Engineering Contradictions & Design Principles
Engineering Contradiction Analysis
1Productivity
If machine learning algorithms are used to identify airport features, then the speed and automation of scene perception is improved, but the accuracy and reliability of feature categorization deteriorates due to implausible categorizations
Solution Approach 1:
The system applies predetermined logical tests to the initial machine learning estimates and uses the results to generate reviewed estimates. This feedback mechanism verifies and corrects categorizations, improving reliability while maintaining the automated processing speed of the machine learning approach.
Solution Approach 2:
The system performs preliminary machine learning estimation followed by predetermined logical tests before finalizing the airport feature categorization. This preliminary action structure allows the system to quickly filter implausible categorizations while maintaining high processing speed and improved accuracy.
2Extent of automation
If machine learning algorithms are used to identify airport features, then the automation level is improved, but the measurement precision of feature coordinates and dimensions deteriorates
Solution Approach 1:
The system uses predetermined logical tests to verify the precision of machine learning estimates for coordinates and dimensions. The feedback from these logical tests allows the system to maintain high automation while improving measurement precision by filtering out inaccurate estimates.
3Reliability
If logical tests are applied to review machine learning estimates, then the accuracy of feature categorization is improved, but the device complexity increases
Solution Approach 1:
The system performs preliminary machine learning estimation followed by predetermined logical tests. This structured approach improves accuracy by systematically verifying estimates without requiring complex real-time processing, thus managing device complexity effectively.
Solution Approach 2:
The predetermined logical tests act as an intermediary between the machine learning algorithm and the final output. This intermediary layer verifies and refines estimates, improving accuracy while keeping the overall system complexity manageable through modular design.
4Reliability
If real-world coordinates and dimensions are determined for segments, then the reliability of feature identification is improved, but the loss of time in processing increases
Solution Approach 1:
The system determines real-world coordinates and dimensions as part of the preliminary estimation phase, before applying logical tests.
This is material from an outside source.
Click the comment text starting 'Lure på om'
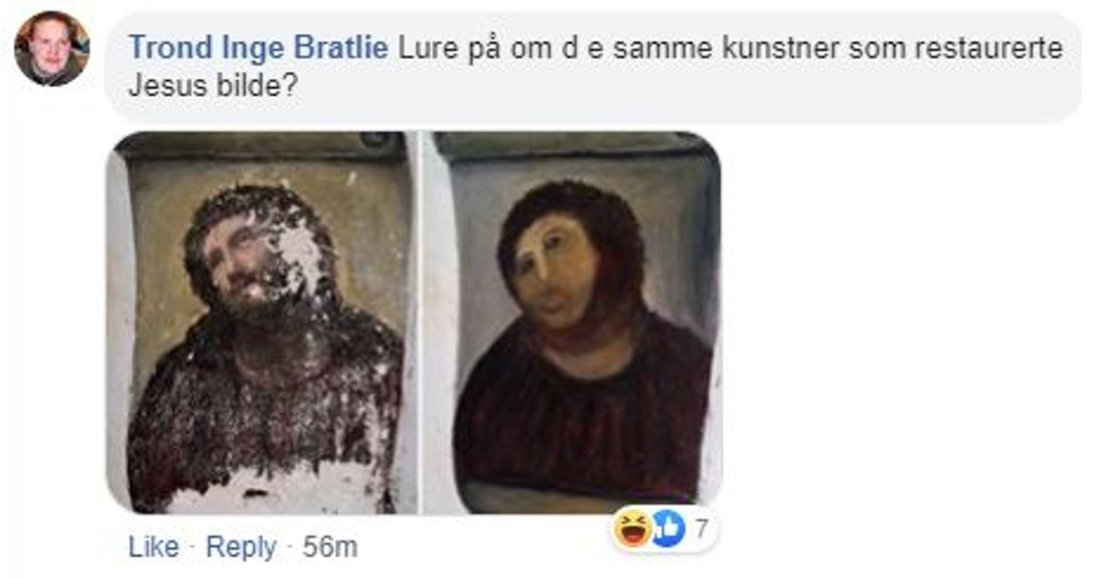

This approach improves reliability by having ground truth data available for verification while minimizing additional processing time through efficient calculation methods.
Data Source
AI summary
A method of perceiving an airport scene is disclosed. The method comprises receiving an image of at least part of an airport and processing (304) said image using a first machine learning algorithm to identify at least one segment (402) in said image and determine an initial estimate of a category of airport feature present in said segment. The method also comprises determining (310) one or more real-world coordinates or dimensions associated with the segment, applying (312) one or more predetermined logical tests to the initial estimate of the category of airport feature present in the segment and the real-world coordinates or dimensions of the segment to determine a reviewed estimate of the category of airport feature present in the segment, and outputting (320) said reviewed estimate.